Of course to do that I needed to create a command line option for each individual test module to call from the "master" script in subprocess mode. Because unittest.main() is running with it's own getopt parsing, you can't just add an option and check sys.argv or use optparse. You have to do either and then clear those options from sys.argv which would otherwise cause unittest to error. So more fun hamfisting around with unittest. I realised that I would need to do that at some stage for profiling cmd line options so there was another push in that direction. All the time wondering whether I should just completely override the parseArgs method.

I replaced the test_utils.get_fail_incomplete_option();unittest.main() in each module with a test_utils.get_command_line_options(). unittest.main() always calls sys.exit() on completion of tests so I had to subclass it, overriding one of it's methods. I did this because after catching the unittest result stream to a StringIO, I would restore stderr and write the results to it.

I added in some test cases, print_stdout and print_stderr, comparing the results (I of course had to put a redirect mode onto single process mode for purposes of testing). Everything was OK again, until I ran it again on the the linux box through ssh.

495 tests OK. (should have been 504 with one failure)

Damn it! So it seems that some stderr, stdout is not redirected. I imagine it's mostly C extensions (or system calls) and the like that would do this but then that is pygame all over. Briefly I pondered printing results back out on stdout, and just PrayingTM that any such noise would always be stderr.

So what did I do? What any fool, already invested would do. I decided to markup the results, with lines like.

<!-- UNITTEST_RESULTS_START_HERE --!>

I created 3 sections using 2 divisors. The first is all the noise output, anything not respecting redirection. The second is the unittest results and the last is the multiplexed results, what you would see if running the script in a shell. I overrode the write method on a StringIO collecting unittest results and made it also write to (a previously redirected) stdout. using subprocess.Popen(...., stdout=subprocess.PIPE, stderr = subprocess.STDOUT) everything is muxed together. I then wrote a function that regex splits the 3, keeping the results for compiling DOTS. It's a long way from Kansas though isn't it Toto.

What a PITA? That's not even the half of it. I ended up having to rewrite all the command lines I was passing to subprocess.Popen from string template to lists so it would work cross platform. Also, the way subprocess multiplexes stderr and stdout when you use the same file object for both is inconsistent cross platform. What you would see is not neccessarily what you get. On windows it would suffice to just "print compiled_test_results", but on linux had there was need to print >> sys.stderr.

All in all, a lot of tipsy toeing around unittest. I really made a complete tangled webby mess of the whole job. A black comedy of errors. I'm not sure whether to remove the stderr/stdout redirection and replace the regexes with something less fragile. It's already been too much of a hole, sucking in time. I would have to update the run_tests__tests also.

What would I do differently looking back? What would I do if I had no constraints? Unfortunately, probably two very different questions.

* Given information
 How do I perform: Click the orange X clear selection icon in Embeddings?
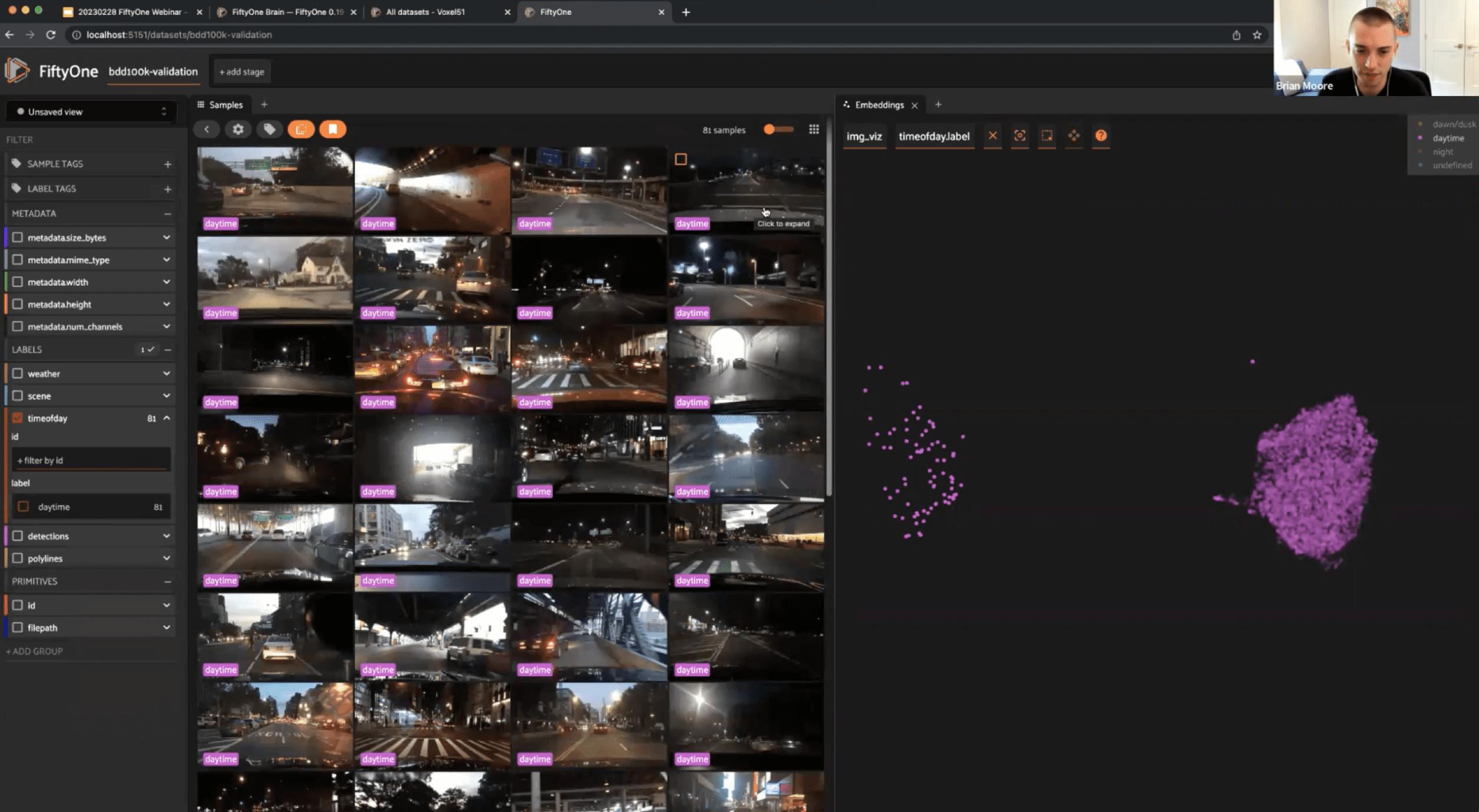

* The tasks
- 1) Reproduce the passage of the unittest post between "What a PITA?" and "the run_tests__tests also.", inclusive.
- 2) In the unittest post, what format did the command lines passed to subprocess.Popen get rewritten from and to so they would work cross platform?
- 3) Name every section that the results were split into in the unittest post.
None of the material is needed here.

* Solved problems
- 1)
What a PITA? That's not even the half of it. I ended up having to rewrite all the command lines I was passing to subprocess.Popen from string template to lists so it would work cross platform. Also, the way subprocess multiplexes stderr and stdout when you use the same file object for both is inconsistent cross platform. What you would see is not neccessarily what you get. On windows it would suffice to just "print compiled_test_results", but on linux had there was need to print >> sys.stderr.

All in all, a lot of tipsy toeing around unittest. I really made a complete tangled webby mess of the whole job. A black comedy of errors. I'm not sure whether to remove the stderr/stdout redirection and replace the regexes with something less fragile. It's already been too much of a hole, sucking in time. I would have to update the run_tests__tests also.

- 2) From string templates to lists.

- 3)
- The noise output: anything not respecting redirection
- The unittest results
- The multiplexed results: what you would see if running the script in a shell